_Page excerpt_
------
Economic Updates

February House Price Data Confirm Hotter Irish Housing Market

19 April 2017

Unusually strong monthly rise boosts property inflation to highest pace since May 2015

Broadly based gains reflect imbalance between strengthening demand and struggling supply

Announcement effects of ‘help to buy’ scheme and slightly easier lending limits likely adding to price pressures at present

Strong price growth virtually ‘ baked in’ for 2017 but some easing expected as year progresses



According to the Central Statistics Office, Irish house prices rose sharply in February (+1.5%*) to raise the annual rate of property rice inflation to 10.7%, the highest rate since May 2015. The increase was broadly based and, as the diagram below illustrates, a relatively sharp acceleration in Dublin property price inflation of late has been accompanied by a rebound in price inflation outside the capital towards the peak rates seen in late 2014. The official February price data confirm a range of other indicators suggesting the Irish property market is heating up at present.



The 1.5% monthly rise in Irish property prices in February is exceptionally strong when seen against a strong seasonal tendency towards particular weakness in prices in February. In both 2015 and 2016, February showed the largest monthly price drop of the year and month on month falls in housing prices have been recorded each February since 2008.
------
Collected data entries:
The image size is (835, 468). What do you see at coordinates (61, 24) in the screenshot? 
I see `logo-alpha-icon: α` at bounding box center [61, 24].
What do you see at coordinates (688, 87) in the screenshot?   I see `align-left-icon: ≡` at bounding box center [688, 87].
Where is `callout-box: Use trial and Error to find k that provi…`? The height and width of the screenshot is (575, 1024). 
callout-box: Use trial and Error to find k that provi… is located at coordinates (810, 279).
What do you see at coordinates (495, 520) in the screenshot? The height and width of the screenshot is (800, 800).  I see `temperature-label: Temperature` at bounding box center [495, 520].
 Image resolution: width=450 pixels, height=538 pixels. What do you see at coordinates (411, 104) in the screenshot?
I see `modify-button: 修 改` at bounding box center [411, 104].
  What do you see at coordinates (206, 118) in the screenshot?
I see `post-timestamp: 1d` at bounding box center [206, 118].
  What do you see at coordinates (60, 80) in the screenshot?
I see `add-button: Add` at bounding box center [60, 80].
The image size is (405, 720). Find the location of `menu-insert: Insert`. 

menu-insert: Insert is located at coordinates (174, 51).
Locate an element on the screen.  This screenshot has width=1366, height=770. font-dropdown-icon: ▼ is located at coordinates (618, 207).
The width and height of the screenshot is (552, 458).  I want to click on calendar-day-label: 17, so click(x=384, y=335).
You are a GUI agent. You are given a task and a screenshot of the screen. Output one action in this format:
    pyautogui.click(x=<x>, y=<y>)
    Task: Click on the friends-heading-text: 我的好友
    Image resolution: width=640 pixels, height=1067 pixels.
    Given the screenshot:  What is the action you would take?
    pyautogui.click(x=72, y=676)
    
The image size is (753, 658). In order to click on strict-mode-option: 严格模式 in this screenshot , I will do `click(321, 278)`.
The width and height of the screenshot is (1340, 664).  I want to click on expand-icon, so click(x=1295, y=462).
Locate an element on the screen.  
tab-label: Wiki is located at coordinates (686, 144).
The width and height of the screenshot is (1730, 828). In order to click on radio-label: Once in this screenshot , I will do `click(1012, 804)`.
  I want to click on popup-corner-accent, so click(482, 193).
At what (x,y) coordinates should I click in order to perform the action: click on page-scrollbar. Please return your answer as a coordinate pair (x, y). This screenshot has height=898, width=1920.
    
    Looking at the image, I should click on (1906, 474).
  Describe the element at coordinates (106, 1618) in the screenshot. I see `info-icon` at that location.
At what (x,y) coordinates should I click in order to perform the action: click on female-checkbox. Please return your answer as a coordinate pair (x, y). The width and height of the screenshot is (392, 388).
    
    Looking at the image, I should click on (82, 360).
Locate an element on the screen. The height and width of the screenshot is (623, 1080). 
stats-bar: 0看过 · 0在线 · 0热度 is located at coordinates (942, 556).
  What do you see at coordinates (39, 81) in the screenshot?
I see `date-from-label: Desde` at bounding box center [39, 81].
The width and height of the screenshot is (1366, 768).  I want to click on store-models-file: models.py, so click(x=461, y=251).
------
_How to complete this task_
Reproduce the Irish house price update between "Strong price growth" and "up at present.", inclusive, switching "diagram" to "chart".

_Answer box_
Strong price growth virtually ‘ baked in’ for 2017 but some easing expected as year progresses



According to the Central Statistics Office, Irish house prices rose sharply in February (+1.5%*) to raise the annual rate of property rice inflation to 10.7%, the highest rate since May 2015. The increase was broadly based and, as the chart below illustrates, a relatively sharp acceleration in Dublin property price inflation of late has been accompanied by a rebound in price inflation outside the capital towards the peak rates seen in late 2014. The official February price data confirm a range of other indicators suggesting the Irish property market is heating up at present.